# Large Commercial School Windows Letting Too Much Heat Through (no money / what is best way to insulate please)



## Steve2444 (Sep 28, 2020)

Is the glass thermopane? or Just single pane?

You could put a heat control window film on the inside of the glass.
I have done this over the years and have found it works very well.
If it's single pane glass your good, leave a 1/4" gap at the edges for expansion.
And use the NON glue type film.

Don't use on thermopane this is where the heat buildup problem is.

Benefit. heat reflection, some privacy from outside in the day, bright light is dimmed, 
And some extra protection incase of window breakage as it will keep shards from spraying across the room.

If interested do a test on one window, or room then do a test temp wise with another room facing the same way to the outside.


----------



## HotRodx10 (Aug 24, 2017)

Well, there's tinted/reflective films that can be added, similar (maybe identical?) to car window tint. Shading the window with an awning of some kind also helps alot. 

Blackout shades or curtains don't really help the overall heat gain very much, since the light/heat is absorbed inside the room. 

There's also the option of regular or roll shutters.


----------



## SW Dweller (Jan 6, 2021)

Sorry you can not get what you want. First windows with out solar film or shade are about 
R-ZERO. The best shade screen money can buy will raise it up to R-2. If the glass can handle it. The no money is a serious issue and I am certain short of parking a 18 wheeler in front of the glass your not going to get any relief.

I worked in a building that had west facing glass about 10 feet high that was hideously hot after 2pm. We were tenants so first thought was to put solar film on the windows. NOPE can not do that cause the glass will crack. Shade screen were out of the question. 
The solution was to put 2 5 ton ac's on the roof to cool the areas close to the glass.


----------



## Missouri Bound (Apr 9, 2011)

Not clear of your situation, but can you install awnings to shade the windows?
I'm guessing you have a southern exposure to deal with.
Shades will block the sumner sun and allow light and heat to come in in the winter.
Retractable shades are also an option.
Again, not knowing your budget, expertise of "permission" its hard to nail down a plan that you can execute without more details.


----------



## chandler48 (Jun 5, 2017)

All good advice thus far.
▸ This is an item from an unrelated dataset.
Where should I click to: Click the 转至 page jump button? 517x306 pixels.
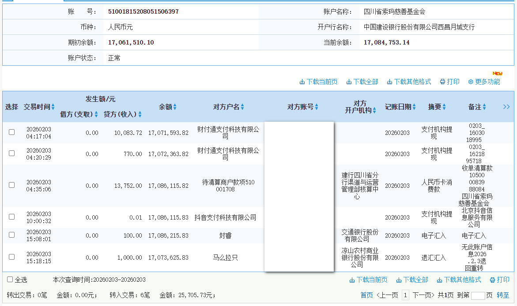[x=503, y=295]
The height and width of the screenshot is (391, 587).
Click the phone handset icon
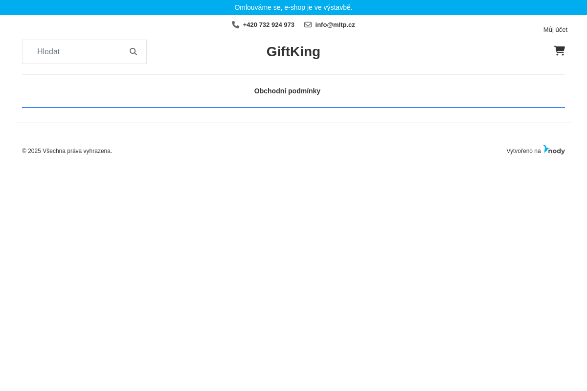[x=235, y=24]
You are correct that you cannot add XPS to the panes as it cannot be left exposed, so that's out, especially in a school situation. Look into what has been suggested, including shades, vertical or extendable.


----------



## Elmer-Dallas Texas (9 mo ago)

I have west facing window. I put 3 layers to block heat and light/glare.
First layer next to window. White "black-out" window fabric that is a little bigger than window. Sold by the yard at fabric store about 60 inches wide.
Second layer. I used doubled black felt because I had it already.
Third layer. Interior window curtain.
These are all hanging from curtain rods which I made from dowel rods because they are cheap.
Very comfortable and looks presentable.
If you are lucky you can find this stuff at thrift stores.


----------



## Zipperje (Sep 15, 2020)

I have had good luck with shades on outside, hanging about 6-12 inches away from the window to let a little air move behind them. The cheapo plastic "bamboo" roll down shades are better than nothing but the way to go is get some fabric designed to block the sun and find a seamstress who can stitch up a roll down shade. The last set of sun shades I bought were made of a fabric called Sunbrella and they still look brand new 10 years later! The salesman said it blocks x % of the UV rays (big number like 96%? but I can't remember exactly).


----------



## Elmer-Dallas Texas (9 mo ago)

Don't necessarily need seamstress. Can use T-pins and or glue.


----------



## SeniorSitizen (Sep 10, 2012)

with no money you do as i did and make X-ternal blinds of large cardboard . fixed louvers at about 20°-- non adjustable .


----------



## HotRodx10 (Aug 24, 2017)

In order to get relevant responses, more information is needed. How many windows? What size are they? What is your actual budget for this project? If you truly have zero money for this, you could not even do bubble foil or foam you referenced. How long do they need to last?


----------



## Elmer-Dallas Texas (9 mo ago)

Bubble foil has been discredited as a viable insulator according to my reading. Imo don't waste your time and money. 
One inch thick hard foam 4x8 sheets can be effective.


----------



## AllanJ (Nov 24, 2007)

Really, can foil covered cardboard such as those zigzag things you put in your car windshield cause the window to crack?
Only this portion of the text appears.